Majhi, now 45, can’t recall the match from that afternoon. All he can recall is everyone in the stands bellowing expletives as they puffed on their bidis. And the ear-numbing roar when Bagan scored a goal. By the time he was home, Majhi was gripped with Bagan fever.

Clad in green-and-maroon, the famous Bagan colours, Majhi is a common sight at stadiums during Bagan matches. Whether it is Mumbai or Goa, Bangalore, Delhi or Kerala, Majhi, now a tea-stall owner in Paikpara in north Kolkata, goes everywhere Bagan play. He has been doing so for the last 30 years. A B.Com graduate, he didn’t take up a 9-to-5 job because that would have made it difficult to be present at matches and cheer Bagan on.

Instead, he chose to do what his father did — run a tea stall the family owned. “It gave me the freedom to work in the day, watch the team practise and play matches in the evening. Whatever little I earned from it, I used to travel,” he says. “In Kolkata, even before you are born it is decided whether you will support East Bengal or Mohun Bagan. My father, mother, grandfather, everyone was a Bagan fan. I am carrying the legacy forward.”

It’s not uncommon to be a football fan in India. But it’s rare to be a fan of Indian football. Rarer even to be a travelling fan. At a 2007 Super Cup match in Haryana between Bagan and Dempo, he was the only spectator in the stadium watching his side win 4-0. “I have to be there. The club needs fans to survive. It’s my duty to be there,” he says.

Over the years, his constant presence at the matches has led to a special bond between him and the players. Bagan’s Brazilian striker Jose Ramirez Barreto often offered him financial help, which he sometimes accepted. A few club officials gifted him season tickets.

Of course, there have been occasions when he has hated being there. Before they ended their 13-year-old drought last Sunday by winning the I-League, Bagan had won precious little. Travelling miles to watch the team lose did not seem worth it. “At movies, you pay to get entertained. I paid to get depressed and frustrated,” he says.

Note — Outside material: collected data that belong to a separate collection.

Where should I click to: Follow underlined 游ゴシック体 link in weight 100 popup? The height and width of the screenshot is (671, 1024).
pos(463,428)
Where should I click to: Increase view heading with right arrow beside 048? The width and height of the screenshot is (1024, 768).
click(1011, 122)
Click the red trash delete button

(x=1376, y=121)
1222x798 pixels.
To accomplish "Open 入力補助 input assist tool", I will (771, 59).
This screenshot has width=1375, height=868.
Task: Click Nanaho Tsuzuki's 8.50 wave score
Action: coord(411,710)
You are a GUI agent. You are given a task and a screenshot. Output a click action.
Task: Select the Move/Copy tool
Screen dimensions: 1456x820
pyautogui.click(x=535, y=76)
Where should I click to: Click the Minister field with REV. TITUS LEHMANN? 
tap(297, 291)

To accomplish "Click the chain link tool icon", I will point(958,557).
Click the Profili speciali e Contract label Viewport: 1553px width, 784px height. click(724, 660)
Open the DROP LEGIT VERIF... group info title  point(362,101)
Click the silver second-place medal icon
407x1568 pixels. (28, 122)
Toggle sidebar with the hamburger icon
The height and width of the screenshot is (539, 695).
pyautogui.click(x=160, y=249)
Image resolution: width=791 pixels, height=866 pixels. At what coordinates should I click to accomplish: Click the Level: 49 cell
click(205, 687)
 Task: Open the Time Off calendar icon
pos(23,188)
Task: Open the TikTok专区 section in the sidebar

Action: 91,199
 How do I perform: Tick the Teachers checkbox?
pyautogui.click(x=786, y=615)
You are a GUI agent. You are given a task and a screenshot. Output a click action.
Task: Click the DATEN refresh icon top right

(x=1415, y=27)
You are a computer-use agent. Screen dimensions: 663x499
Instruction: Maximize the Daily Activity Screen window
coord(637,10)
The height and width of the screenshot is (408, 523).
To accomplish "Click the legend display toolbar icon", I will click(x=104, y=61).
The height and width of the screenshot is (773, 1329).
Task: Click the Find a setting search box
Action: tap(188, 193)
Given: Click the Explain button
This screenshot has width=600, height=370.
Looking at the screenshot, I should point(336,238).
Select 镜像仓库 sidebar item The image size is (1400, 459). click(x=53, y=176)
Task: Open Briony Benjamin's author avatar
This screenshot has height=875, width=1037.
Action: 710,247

Once, before the start of the Federation Cup in Kochi, Bagan’s Moroccan coach Karim Bencherifa invited Majhi and his family to a team dinner. “But I refused. I hadn’t travelled to have fun. I told the coach I would accept his invitation only if the team won,” Majhi says.

Four years ago, he sold a couple of rooms that belonged to the family to continue his travels. When he ran out of that money as well in 2013, he and his wife Sipra mortgaged a few gold ornaments they had. The money was used to make the 2000-plus km journey from Kolkata to Kochi.

Currently, he has enrolled for Kolkata Municipal Corporation’s 100-day job scheme, where he cleans a nearby pond and gets paid Rs 100 a day. “By the end of the 100th day, I will have Rs 10,000 which will be useful to plan my next season,” he says.

In 2011, as former champions Churchill Brothers lost their prolific Nigerian striker Okolie Odafa to Kolkata giants, the Goan side tried to poach Bagan’s 12th man. But money could not buy loyalty. “I was in Goa when the club’s owners told me to be a cheerleader for their club. They offered to pay for all my expenses as well,” Majhi says. “I thought they were joking. How could I betray Bagan?”

Majhi believes he has had a role to play in Bagan’s first-ever I-League title this season. Needing at least a draw against Bengaluru FC, Bagan were trailing 1-0 at half time. At the end of first half, Bagan’s Japanese midfielder Katsumi Yusa marched towards the end of the stadium, where Majhi was seated. “He urged me to cheer loudly,” Majhi says.

Just three minutes before full-time, the Nigerian defender Bello Rasaq scored the elusive goal that helped them win the trophy. “This is our biggest win. Everybody was saying football is dying in Kolkata. But look, we are still very much alive and kicking,” he says.